协同氟康唑抗耐药真菌的小分子探针设计合成及其靶点研究

Fungi become progressively resistant to conventional antifungal drugs and no better strategy is used to fight against it so far. In our previous work, we found that forsythiaside A, berberine, baicalein, and mangiferin could synergistically inhibit the resistant fungi with antifungal drugs, which might be a progressive method to fight against resistant fungi. Further research indicated they have same action mechanism,similar pharmacophore in SAR reaserch,besides their same efficacy. However, their action target remains unknown, which delay the further research for drug development. In this project, photoaffinity labeling probes will be employed to investigate their action targets, which might be the same target useful to overcome drug-resistance in fungi. The designed probes were consisted of three parts: drugs or ligands, triflouromethyl phenyl diazirine(for photoaffinity),and biotin(as a tag), which will be assembled by linkers. 30-50 probes will be designed and synthesized following by antifungal screening. 5-10 effective probes are expected to be obtained for the following photoaffinity labeling tests. The bioinformation of target proteins are expected to be obtained by inter or intra comparision of different kinds of probes.

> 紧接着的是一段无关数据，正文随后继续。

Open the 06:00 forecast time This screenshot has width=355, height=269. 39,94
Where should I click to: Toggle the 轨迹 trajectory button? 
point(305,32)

真菌耐药日益严重，尚无良策。我们前期发现连翘酯苷A、小檗碱、黄芩素、芒果苷等化合物具有协同氟康唑抗耐药真菌作用。化合物之间具有相近的体内外药效、作用机制存相同之处；构效关系研究表明了它们有相似的药效基团。但我们对其作用靶点研究一直未获明确结果并严重制约研究的深入。本课题拟设计合成光亲和探针，探索上述化合物的作用靶点及其共同作用靶点的可能性，为抗耐药真菌药物研究提供新靶点。该类探针由药物或配体、三氟甲基苯基diazirine（光亲和部分）、生物素（作为标签）三部分组成。探针合成过程中，配合体外抗耐药真菌的活性跟踪，筛选30-50个探针，期望获得有效探针5-10个，用于光亲和结合靶点试验，获得相关蛋白的生物学信息。对获得的蛋白信息通过探针的类间比较、类内比较，最终获得靶点蛋白的生物学信息。

本课题基于小檗碱、连翘酯苷、黄芩素等天然产物能协同氟康唑抗耐药真菌的作用，通过结构优化，获得了系列新结构活性分子。通过构效关系研究，确定活性必需基团和非必需基团。据此，将光亲和基团（氮杂环丙烯）、炔基等功能基团引入非必需基团，设计合成具有靶点捕获作用的小分子探针20余个，通过体外活性筛选，获得活性探针10余个，用于耐药真菌蛋白结合试验，获得了差异条带，对差异条带进行高分辨质谱分析，提供了HSP90、ENO1等结合蛋白信息。目前正在对候选靶蛋白进行进一步鉴定。在基金支持下，发表SCI论文5篇，核心期刊论文3篇，授权专利1项，申请专利1项。培养研究生5名。